- _EXERCISE REQUIREMENTS_
Reproduce the Her2 passage below word for word, from "ErbB proteins have" up to and including "an external ligand.".

- _SUPPLIED PASSAGE_
The receptor tyrosine kinase Her2, an intensely pursued drug target, differs from other members of the EGFR family in that it does not bind EGF-like ligands, relying instead on heterodimerization with other (ligand-bound) EGFR-family receptors for activation. The structural basis for Her2 heterodimerization, however, remains poorly understood. The unexpected recent finding of asymmetric ectodomain dimer structures of Drosophila EGFR (dEGFR) suggests a possible structural basis for Her2 heterodimerization, but all available structures for dimers of human EGFR family ectodomains are symmetric. Here, we report results from long-timescale molecular dynamics simulations indicating that a single ligand is necessary and sufficient to stabilize the ectodomain interface of Her2 heterodimers, which assume an asymmetric conformation similar to that of dEGFR dimers. This structural parallelism suggests a dimerization mechanism that has been conserved in the evolution of the EGFR family from Drosophila to human.
ErbB proteins are found in most multi-cellular organisms, and are involved in the regulation of a number of important cellular processes, including proliferation, migration, and differentiation. Humans have four ErbB proteins, which span the plasma membrane of cells. These proteins respond to interactions with molecules outside the cell—such as growth factors and hormones—by sending signals along the appropriate signaling pathway within the cell.
ErbB proteins have three portions: an ectodomain that extends outside the cell; a single helix that spans the membrane; and a cytoplasmic domain inside the cell. When a signaling ligand molecule outside the cell binds to the ectodomain of an ErbB protein, this protein must then combine with another ErbB protein to form a dimer before a signal can be sent within the cell. These dimers can include two copies of the same ErbB protein or two different ErbB proteins. However, one of the ErbB proteins—Her2—works in a different way. It cannot bind ligands outside the cell, and it can only send a signal within the cell if it first forms a dimer with an ErbB protein of another type, which itself must be bound to an external ligand.

[Dataset excerpts]
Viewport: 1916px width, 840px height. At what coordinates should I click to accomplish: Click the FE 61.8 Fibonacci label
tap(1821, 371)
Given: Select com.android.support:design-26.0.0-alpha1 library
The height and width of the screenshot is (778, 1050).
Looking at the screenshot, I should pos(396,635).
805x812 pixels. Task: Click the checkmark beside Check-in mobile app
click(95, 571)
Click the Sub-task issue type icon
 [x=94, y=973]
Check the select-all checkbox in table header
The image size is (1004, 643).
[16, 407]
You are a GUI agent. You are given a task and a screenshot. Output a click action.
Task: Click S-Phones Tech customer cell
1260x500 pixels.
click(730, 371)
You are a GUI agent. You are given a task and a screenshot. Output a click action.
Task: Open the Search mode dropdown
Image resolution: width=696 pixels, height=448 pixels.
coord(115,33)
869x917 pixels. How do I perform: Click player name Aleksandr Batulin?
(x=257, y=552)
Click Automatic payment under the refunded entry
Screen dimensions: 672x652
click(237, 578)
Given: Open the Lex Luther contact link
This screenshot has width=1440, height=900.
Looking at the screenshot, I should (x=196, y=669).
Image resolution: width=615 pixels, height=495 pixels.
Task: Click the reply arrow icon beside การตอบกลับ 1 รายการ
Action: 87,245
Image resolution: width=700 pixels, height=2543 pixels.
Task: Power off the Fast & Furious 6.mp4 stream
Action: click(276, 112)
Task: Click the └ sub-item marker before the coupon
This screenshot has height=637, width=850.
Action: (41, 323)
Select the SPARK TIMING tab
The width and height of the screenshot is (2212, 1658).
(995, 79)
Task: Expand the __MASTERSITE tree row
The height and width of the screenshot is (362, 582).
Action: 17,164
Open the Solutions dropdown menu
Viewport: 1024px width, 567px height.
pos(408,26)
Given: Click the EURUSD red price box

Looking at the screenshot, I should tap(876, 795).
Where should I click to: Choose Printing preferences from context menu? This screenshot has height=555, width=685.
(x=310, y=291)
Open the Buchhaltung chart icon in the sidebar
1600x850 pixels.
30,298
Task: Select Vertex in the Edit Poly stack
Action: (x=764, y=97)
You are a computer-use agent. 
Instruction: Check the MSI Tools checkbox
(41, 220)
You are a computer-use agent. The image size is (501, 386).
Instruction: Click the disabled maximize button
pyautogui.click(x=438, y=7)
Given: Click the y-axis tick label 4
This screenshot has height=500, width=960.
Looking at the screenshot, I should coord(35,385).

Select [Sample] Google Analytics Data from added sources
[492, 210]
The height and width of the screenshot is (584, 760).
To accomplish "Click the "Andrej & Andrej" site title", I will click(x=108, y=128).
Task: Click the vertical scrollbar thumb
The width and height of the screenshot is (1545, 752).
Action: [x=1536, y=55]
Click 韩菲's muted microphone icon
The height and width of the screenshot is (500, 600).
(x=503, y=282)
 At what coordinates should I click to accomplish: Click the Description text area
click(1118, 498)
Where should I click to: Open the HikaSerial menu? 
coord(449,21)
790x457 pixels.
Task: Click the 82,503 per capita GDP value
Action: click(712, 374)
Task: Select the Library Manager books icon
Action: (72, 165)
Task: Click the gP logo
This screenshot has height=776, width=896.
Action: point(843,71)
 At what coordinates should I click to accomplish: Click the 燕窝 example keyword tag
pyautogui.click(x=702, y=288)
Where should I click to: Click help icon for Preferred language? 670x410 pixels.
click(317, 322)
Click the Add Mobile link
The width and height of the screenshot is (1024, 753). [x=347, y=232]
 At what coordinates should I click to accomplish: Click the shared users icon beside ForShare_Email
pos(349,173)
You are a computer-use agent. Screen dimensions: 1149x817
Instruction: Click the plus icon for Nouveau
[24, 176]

- _ANSWER FOR THIS EXERCISE_
ErbB proteins have three portions: an ectodomain that extends outside the cell; a single helix that spans the membrane; and a cytoplasmic domain inside the cell. When a signaling ligand molecule outside the cell binds to the ectodomain of an ErbB protein, this protein must then combine with another ErbB protein to form a dimer before a signal can be sent within the cell. These dimers can include two copies of the same ErbB protein or two different ErbB proteins. However, one of the ErbB proteins—Her2—works in a different way. It cannot bind ligands outside the cell, and it can only send a signal within the cell if it first forms a dimer with an ErbB protein of another type, which itself must be bound to an external ligand.